De volgende dag word ik laat wakker en omdat ik geen zin heb om al mijn spullen weer in te pakken blijf ik in de schrale homestay. Het vrouwtje dat beneden woont is wel heel aardig en ik moet het van mijn gebrekkige Spaans hebben want ze spreekt geen woord Engels. Mijn Spaans is helaas tijdens het reizen niet echt beter geworden omdat ik vooral met andere reizigers in het Engels praat en het met de locals bij simpele gesprekjes in het Spaans blijft. Ik moet echt meer aan mijn Spaans gaan werken.

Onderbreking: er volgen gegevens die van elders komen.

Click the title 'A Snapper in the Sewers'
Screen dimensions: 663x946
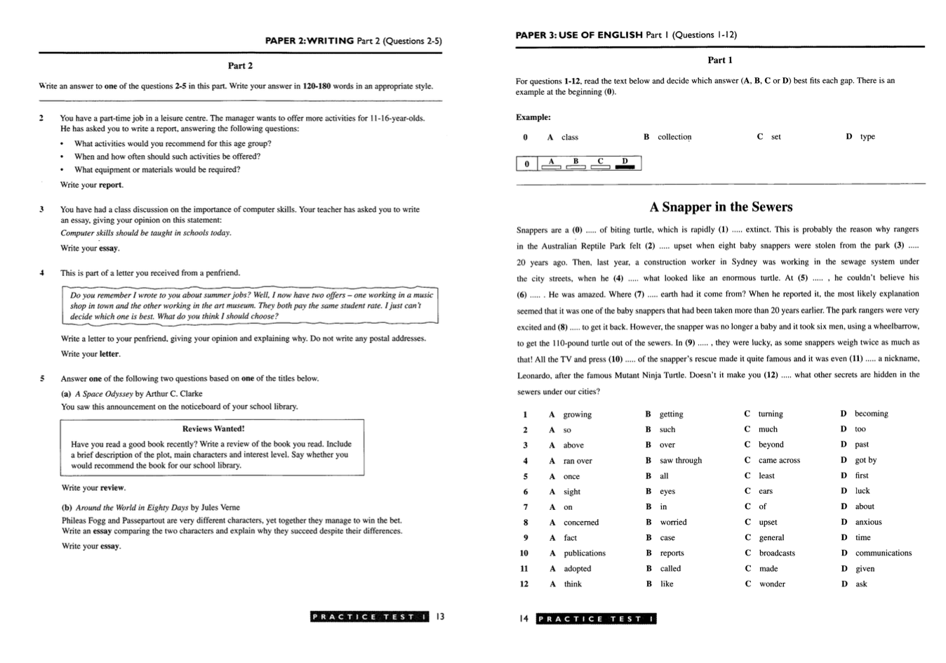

Maar eerst ga ik het schattige stadje bekijken waar op elke hoek van de straat wel een oud kerkje staat. Het centrum is niet zo groot en na een paar rondjes lopen ben ik alweer uitgeput en bezweet van de hitte, het is zo’n 37 graden, dat ik besluit op een terrasje met uitzicht op het plein te gaan zitten met een verkoelend drankje. Ik kom een aantal medereizigers tegen die ik eerder op Utila heb ontmoet en samen blijven we een tijd eten, drinken en chillen. Door de warmte heeft niemand echt veel energie om iets te doen en eigenlijk valt er ook niet zoveel te doen in León. Aan het eind van de middag ga ik weer terug naar mijn homestay waar ik een filmmarathon houd met een ventilator op m’n hoofd.
Ik ben alweer toe aan strand en de volgende dag reis ik naar Las Peñitas, dat ongeveer een half uur verderop ligt, naar een hostel aan het strand.
Las Peñitas
Wanneer ik hier aankom leer ik een Zwitsers meisje kennen en samen met haar ga ik iets eten in een van de weinige restaurants in de buurt. We sluiten de avond af met een paar biertjes in het hostel.
Met ontzettende keelpijn word ik de volgende ochtend wakker. Ik ben al twee dagen snotverkouden maar nu heb ik er ook nog keel- en hoofdpijn bij. Ik neem een ibuprofen en na een ontbijtje ga ik stug op het strand liggen. Na een paar uur word ik geroosterd door het zwarte zand in combinatie met de felle zon en verplaats ik mezelf naar de rand van het zwembad waar ik de rest van de dag blijf liggen. Ik besluit die avond vroeg naar bed te gaan samen met mijn barstende koppijn. Helaas voor mij is er die avond een beach party in het hostel dus ik bereid me alvast voor op een slechte nacht. Terwijl het feest een paar meter verderop losbarst lig ik met een mix van heimwee, hoofdpijn, keelpijn en een dikke snotneus in bed te hopen op wat slaap. Gelukkig pak ik toch nog een paar uurtjes.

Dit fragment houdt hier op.